Instructions for the task = Copy everything from "Graduates from Didi’s" down to "Abha Light’s projects." in the article about the Kenyan homeopathy foundation, swapping "Diploma in Homeopathy" for "Certificate in Homeopathy".

Graduates from Didi’s Abha Light Foundation receiving their diplomas.
Even more surprising was the source of Didi’s academic credibility. The Diploma in Homeopathy she hands out to graduates is issued by the Centre for Homeopathic Education, a British institution that works in partnership with the University of Middlesex. At around two thousand dollars, the courses cost roughly 18 months’ salary for the average Kenyan. The CHE have yet to respond to my request for comment, while Middlesex University told me that while they validate the CHE’s BSc Homeopathy degree, they have no involvement in the Kenyan diploma or Abha Light’s projects.
“This one little box represents 300 medicines.” Didi was showing me her field medical kit, more vials of pills packed into an A4 box folder. “In a kit like this, we could go out in a mobile clinic and treat many, many diseases at one time, which is why we promote it here.”
“What are the most common things you treat?” I asked.
She paused for a long time, as if deciding how much to tell me. “What are the most common diseases? Well, here in Africa, people come to us with a lot of infectious diseases… and, er, parasite diseases, like amoebic dysentery, rotavirus. Malaria. Typhoid.”
In the early days, Didi had limited her ambitions to a spot of homeopathic first aid, but the challenge of Africa’s biggest killers became an irresistible lure. That, combined with her near total denial of the idea that homeopathy might have limits, led to MalariX, a homeopathic treatment for malaria. It consisted of the same tiny pills as the rest – drop one in a bottle of water, bang the bottle ten times against your palm and you’re good to go.
Even leading homeopaths think this is crazy. It’s one thing to peddle quack remedies for little Xanthe’s sniffles in Islington, quite another to claim you can treat serious tropical diseases in Africa. Peter Fisher, director of the Royal London Homeopathic Hospital, was emphatic in telling the BBC: “There is absolutely no reason to think that homeopathy works to prevent malaria, and you won’t find that in any textbook or journal of homeopathy.” According to Fisher, suggestions from homeopaths to the contrary could mean that “people will get malaria, people may even die of malaria”.

Entries provided =

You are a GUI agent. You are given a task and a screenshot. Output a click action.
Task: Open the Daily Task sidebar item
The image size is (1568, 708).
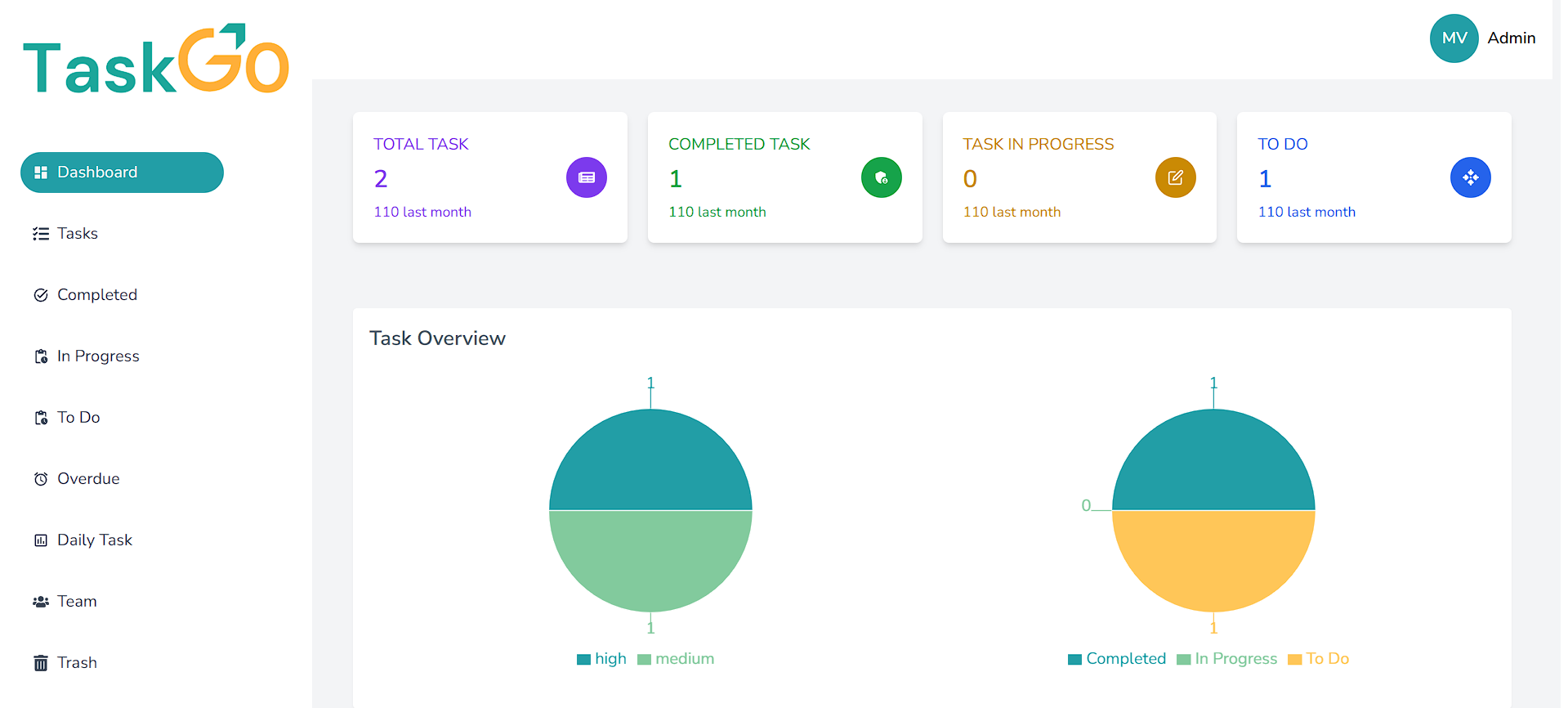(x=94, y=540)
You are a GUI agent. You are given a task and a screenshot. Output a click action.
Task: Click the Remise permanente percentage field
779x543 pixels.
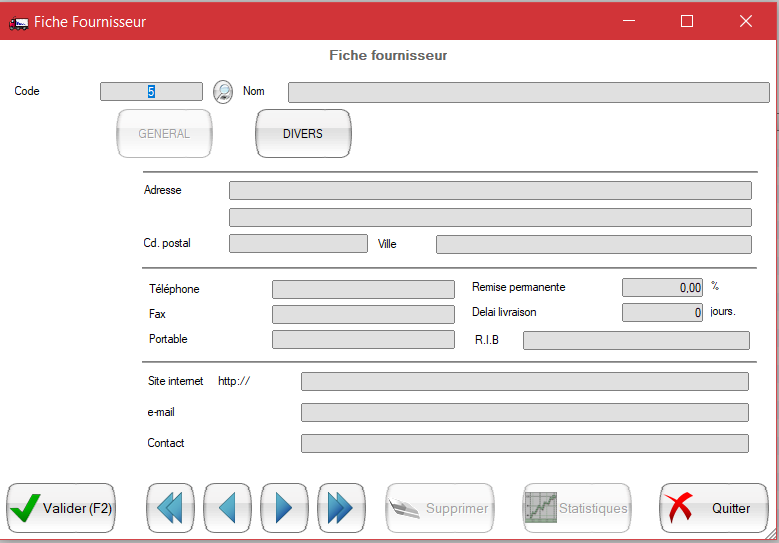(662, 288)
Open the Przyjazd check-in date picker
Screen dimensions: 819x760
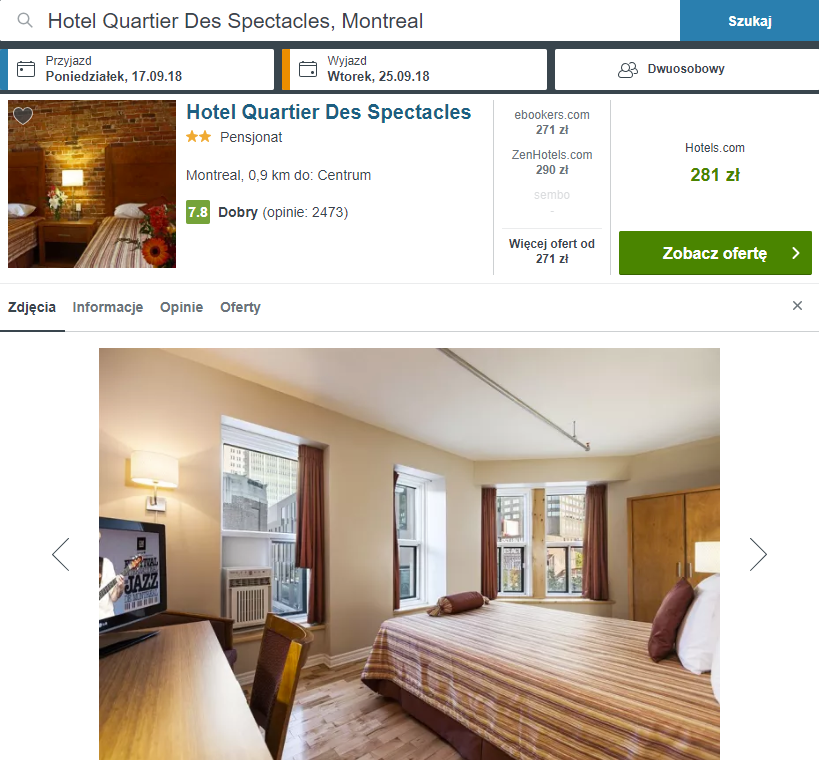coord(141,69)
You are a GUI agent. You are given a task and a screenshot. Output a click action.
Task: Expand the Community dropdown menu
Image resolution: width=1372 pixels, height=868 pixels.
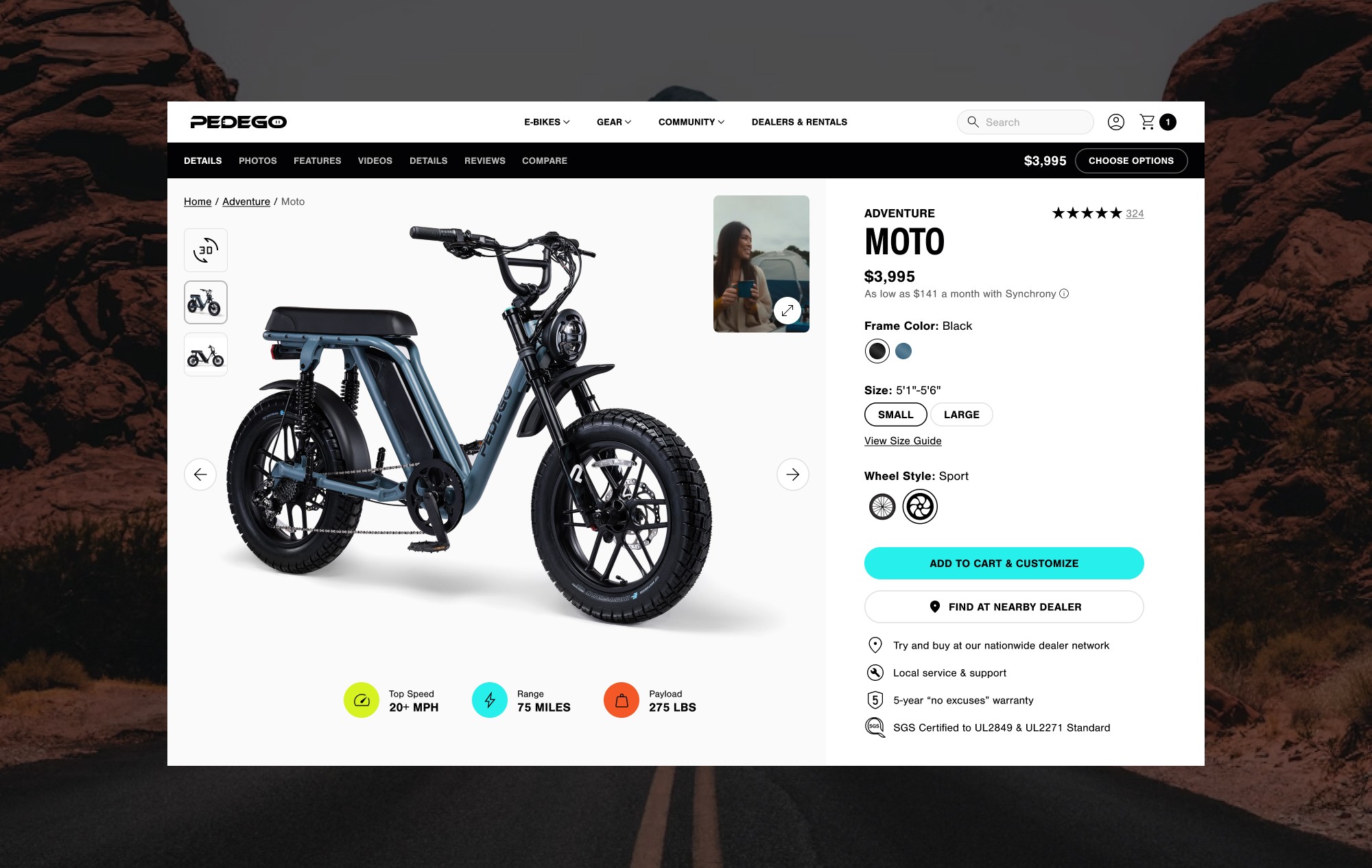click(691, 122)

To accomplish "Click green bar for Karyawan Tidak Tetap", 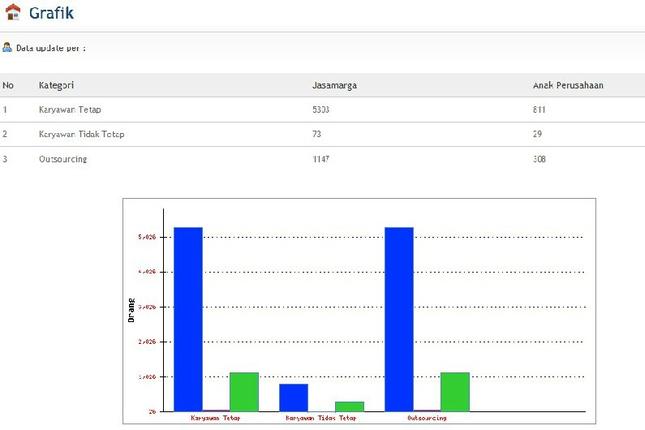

Written answer =
Graduates from Didi’s Abha Light Foundation receiving their diplomas.
Even more surprising was the source of Didi’s academic credibility. The Certificate in Homeopathy she hands out to graduates is issued by the Centre for Homeopathic Education, a British institution that works in partnership with the University of Middlesex. At around two thousand dollars, the courses cost roughly 18 months’ salary for the average Kenyan. The CHE have yet to respond to my request for comment, while Middlesex University told me that while they validate the CHE’s BSc Homeopathy degree, they have no involvement in the Kenyan diploma or Abha Light’s projects.